Lo único que podía llevar su compasión eran esas mujeres. Llevaban vida dentro, vida inocente. Vida sin pecados. Le sonrió sólo unos segundos, pero no volvió a notar su existencia.

Su mente se separó de su cuerpo nuevamente. Esa noche que vio a su madre intimidar con el señor Donatien, engañando descaradamente a su querido padre, engañando sin vergüenza a su ya no tan ingenua hija.
Esa misma noche se dio cuenta que tener dinero no implicaba ser feliz. Esa misma noche se dio cuenta que debía buscar su felicidad en otra parte.
Esa noche fue la noche en la que vendió su cuerpo.

Un pitido hizo saber a Ava que había llegado a su destino. Sus lágrimas estaban ya en sus mejillas, de todas maneras nunca le había importado llorar.
Se limpió aquel hilo de tristeza y salió con la barbilla alta; con su dignidad por el cielo. Ella nunca había dejado que la opresión en el pecho definiera su día.

Cruzó la entrada de aquella escuela de ricos, absorbiendo miradas como una esponja: miradas de envidia; de deseo; de pena. Sin embargo, no titubeó ni devolvió miradas. Sus pasos iban directo al baño del lugar.

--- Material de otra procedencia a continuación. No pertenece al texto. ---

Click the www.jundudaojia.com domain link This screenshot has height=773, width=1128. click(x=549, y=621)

La coleta de Ava se movía con cada pequeño trote que daba al caminar, algo que amaba ella, por bizarro que sonara. Siempre se hacía ese tipo de coletas para que chocaran contra su espalda al caminar.

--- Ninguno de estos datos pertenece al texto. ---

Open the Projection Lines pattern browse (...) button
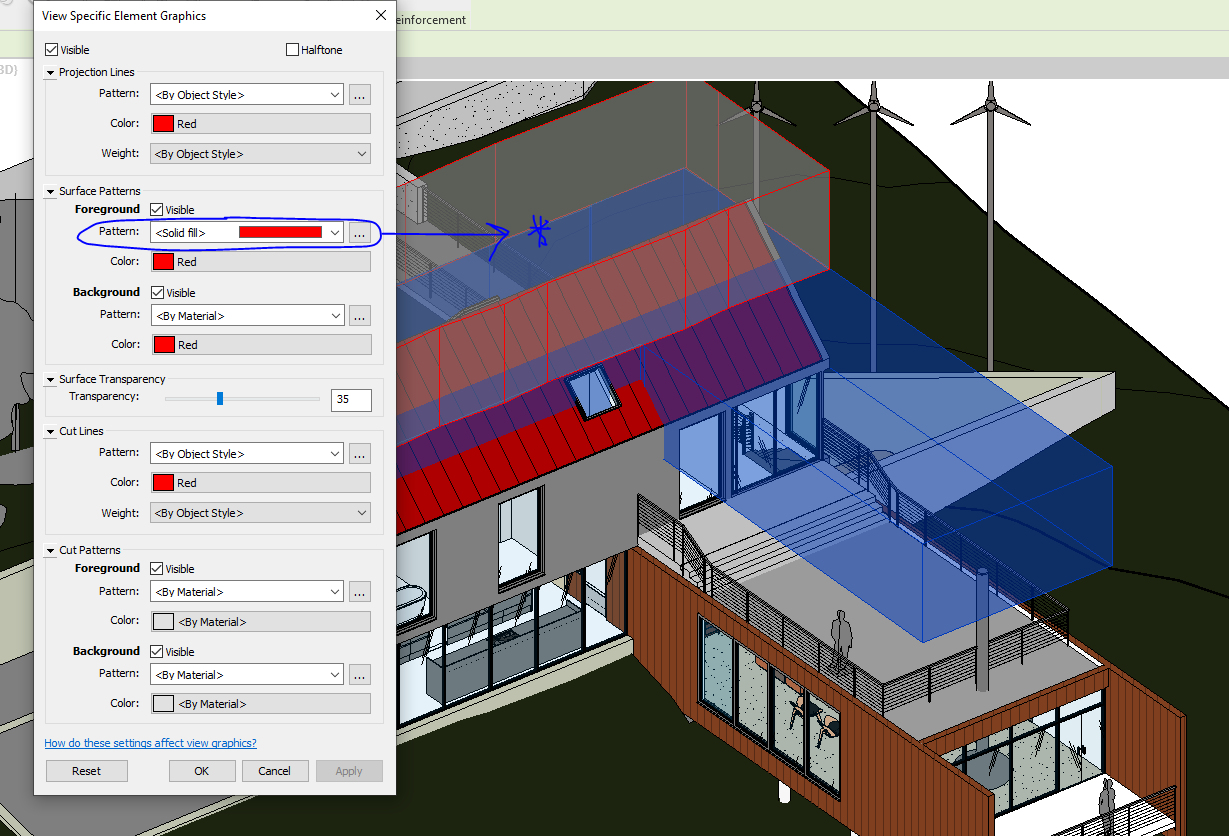The image size is (1229, 836). click(359, 94)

Entró al baño, tan solitario como ella misma y se miró al espejo de inmediato.

Vio las grandes ojeras que adornaban su rostro; se agarró un poco de piel en el abdomen.

Entonces fue cuando rompió en llanto.

Ella nunca se había gustado en lo absoluto. Ella siempre deseó ser otra persona, menos dañada mentalmente. Menos dañada sentimentalmente.

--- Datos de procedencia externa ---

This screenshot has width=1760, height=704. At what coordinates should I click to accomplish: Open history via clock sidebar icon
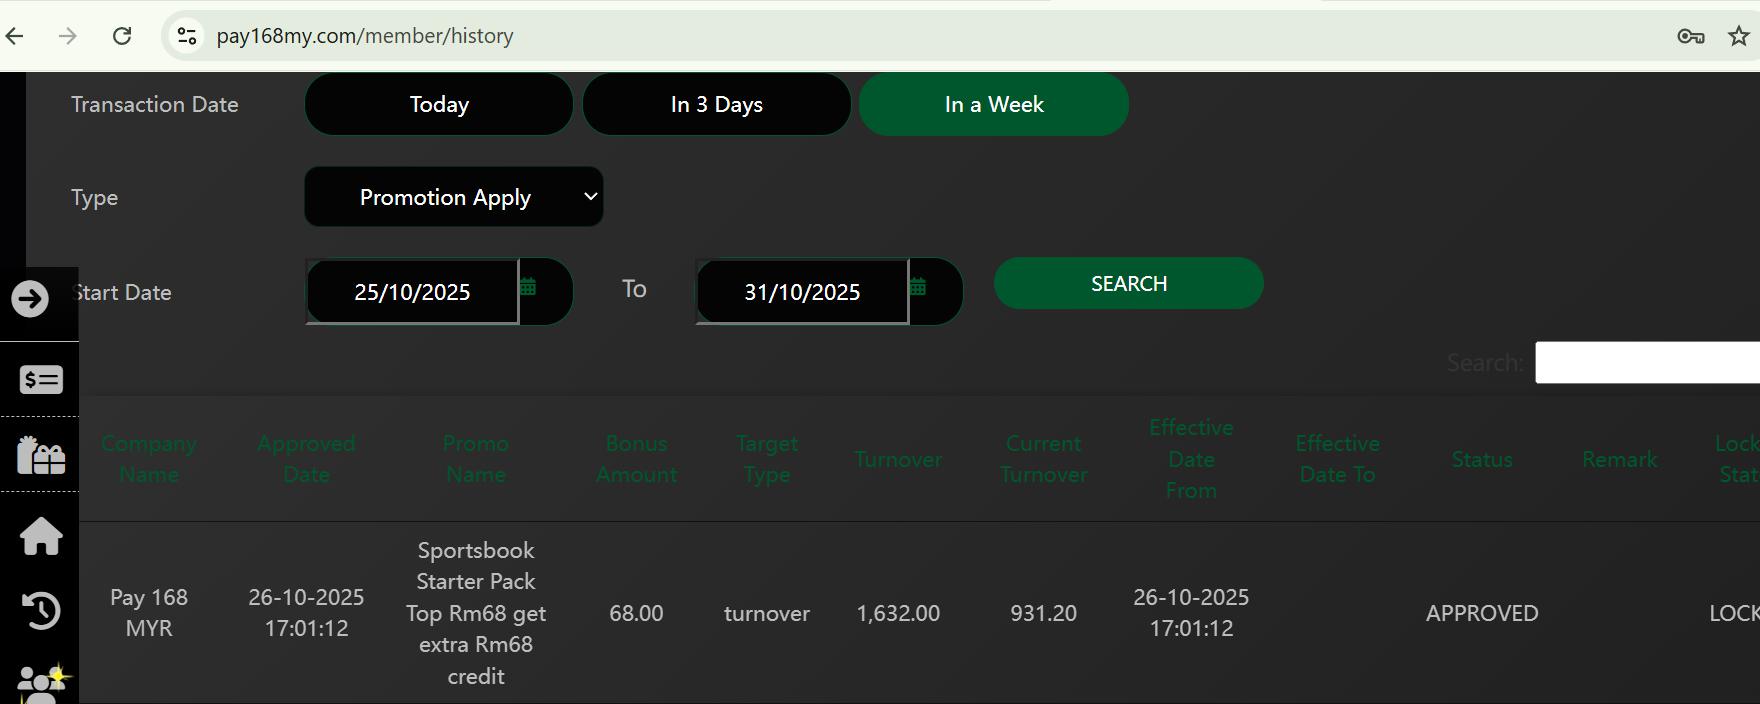click(x=41, y=611)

Agarró su cabello y deshizo la coleta, para hacerse un tomate enredado con ayuda del mismo estúpido lazo.

Fue a un cubículo y se agachó frente al sanitario. Colocó dos de sus dedos en su boca y forzó.

Forzó hasta que expulsó de su cuerpo todo alimento. Forzó hasta sentirse bien consigo misma.

_______________

Antoine vacilaba en su sillón rojo, pensando en aquella chica, Suzanne. Lo bella que era, lo bella que se hacía interpretar.
No había dejado de pensar en ella desde que lo abandonó en ese cuarto rojo.

Un cigarrillo se niveló entre sus delgados dedos y Antoine rió, porque pensaba que debería estar muerto por esa adicción.

Pero después rió más fuerte, porque recordó que ya estaba muerto. Estaba muerto por ella.

--Antoine--llamó la pelirroja de Donatien.

Él volteó la cabeza, distraído como estaba con el pensamiento de la señorita Poulain.

Y así distraído, notó como el mismo señor Lefebvre apartaba a la inocente mucama, quién dio en forma de queja un suave gritito, y entraba a la habitación de Antoine.

Su rostro estaba nublado, y sus ojos mostraban la ira misma. No intimidó en ningún momento a Antoine.

--Necesito que mates a alguien--murmuró él en esa tarde calurosa de verano.